I concerti sono realizzati con il contributo di Fuel Store, la direzione artistica di Gabriella Piccolo di Miles Associazione e sono inseriti nel circuito del Padova Jazz Festival.
Concerto con special guest Pietro Tonolo tenor & soprano sax
Uno tra i più raffinati pianisti della sua generazione, Greg Burk è stato definito “uno sperimentatore con la serena sicurezza del mainstreamer” e come altri giovani colleghi (pensiamo a Benny Green, Ethan Iverson o Jason Moran) mantiene un profondo rapporto con la tradizione degli anni cinquanta, sulla quale costruisce la propria definizione espressiva.

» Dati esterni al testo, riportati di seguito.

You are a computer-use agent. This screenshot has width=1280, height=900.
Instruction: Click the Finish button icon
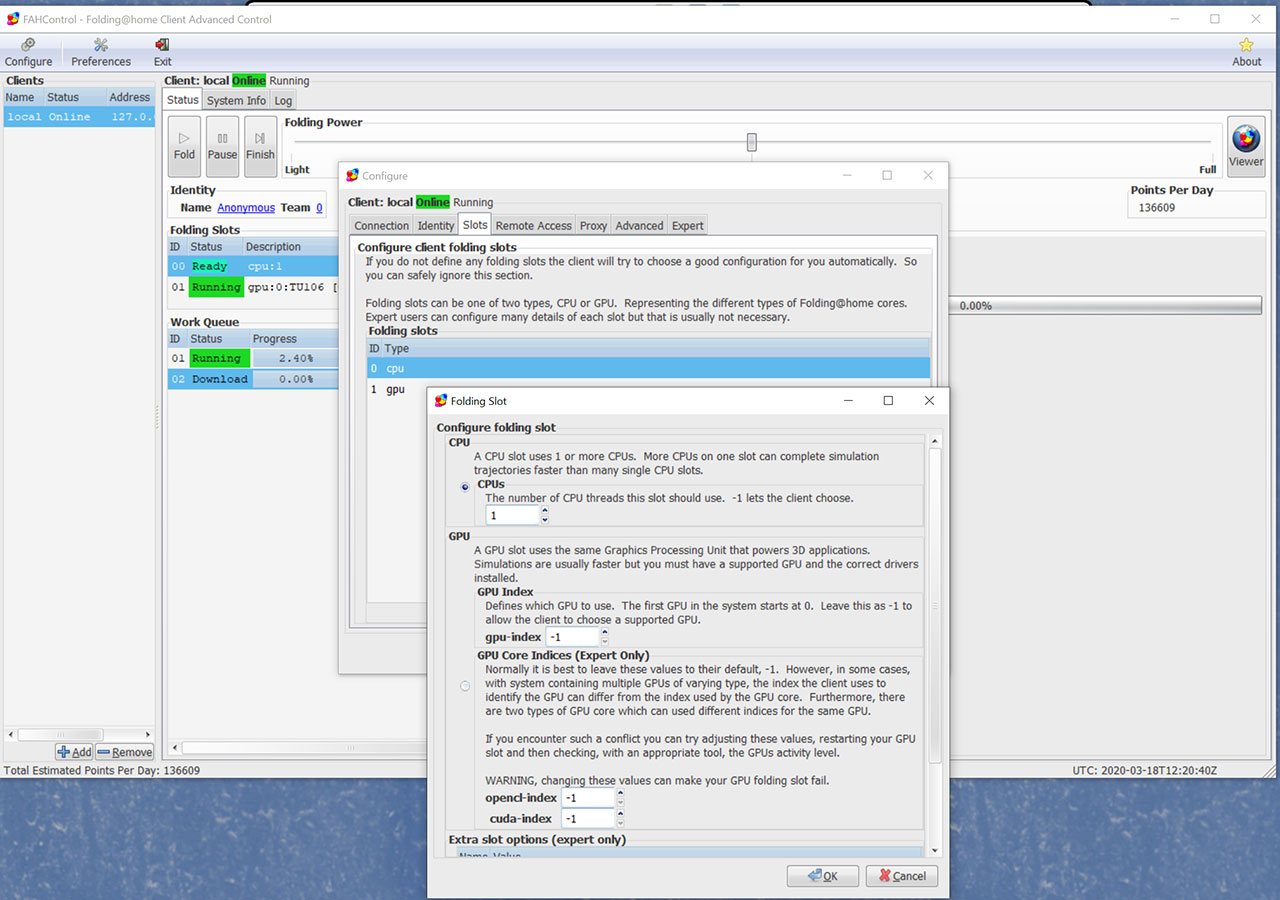[x=260, y=146]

Senni e Carpentieri negli ultimi anni condividono diverse esperienze musicali insieme; concerti in Spagna e ripetuti ingaggi al Cafè Central di Madrid con il sassofonista Bob Sands, fino alla registrazione di due album in studio: “Opening” insieme al chitarrista Pietro Condorelli ed “Everywhere Is Here” con il cornettista Rob Mazurek, un disco a nome di Carpentieri che ha ottenuto recensioni positive, segnalato dal Jazzit Award come uno dei migliori del 2011.

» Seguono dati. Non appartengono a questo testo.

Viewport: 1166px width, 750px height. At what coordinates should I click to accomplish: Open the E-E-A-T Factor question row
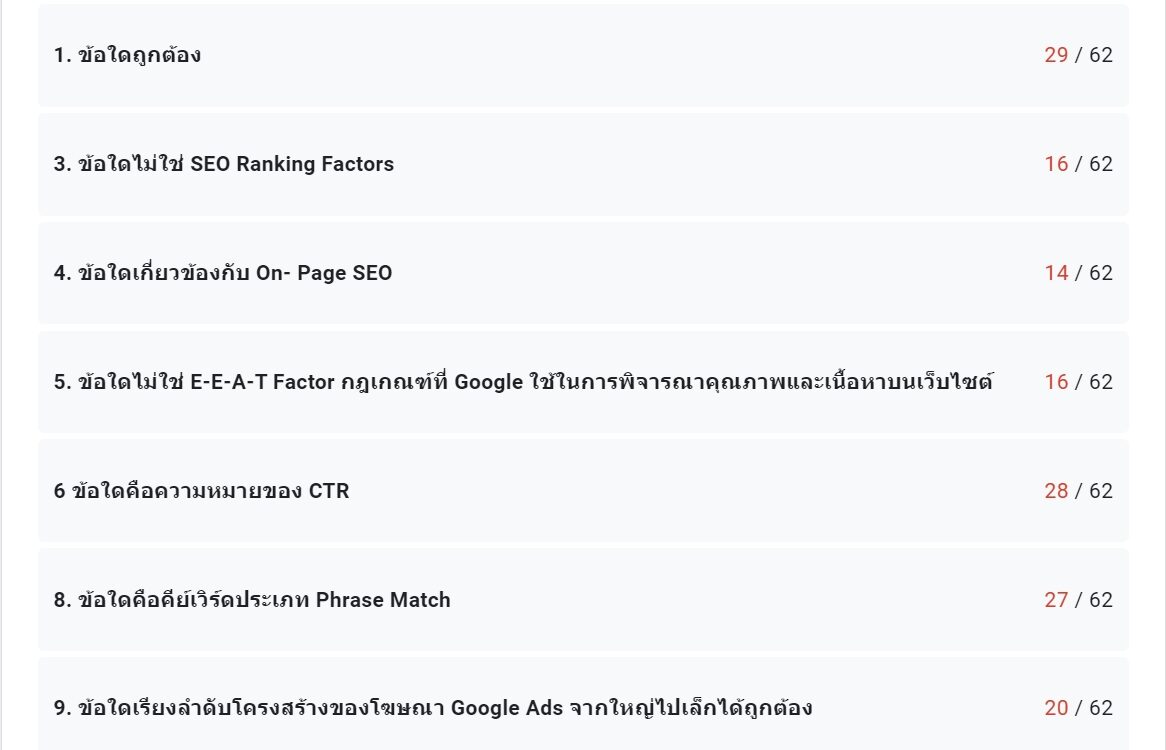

Pietro Tonolo è un sassofonista ai vertici del jazz contemporaneo pur mantenendo lo spirito avventuroso delle origini. Ha suonato al fianco di Chet Baker, Massimo Urbani, Steve Lacy e Joe Chambers, con Gil Evans, Franco D’Andrea ed Enrico Rava, ma la lista (enorme) prosegue. Si ritiene fortunato Pietro Tonolo ad aver “fatto musica” con questi giganti. Fortunato di continuare ad elaborare il “suo suono” insieme a musicisti – afferma sempre lui – di livello altissimo. Parole genuine e sincere che, così come la sua musica, pongono il sassofonista veneto ormai da molti anni ai vertici del jazz contemporaneo.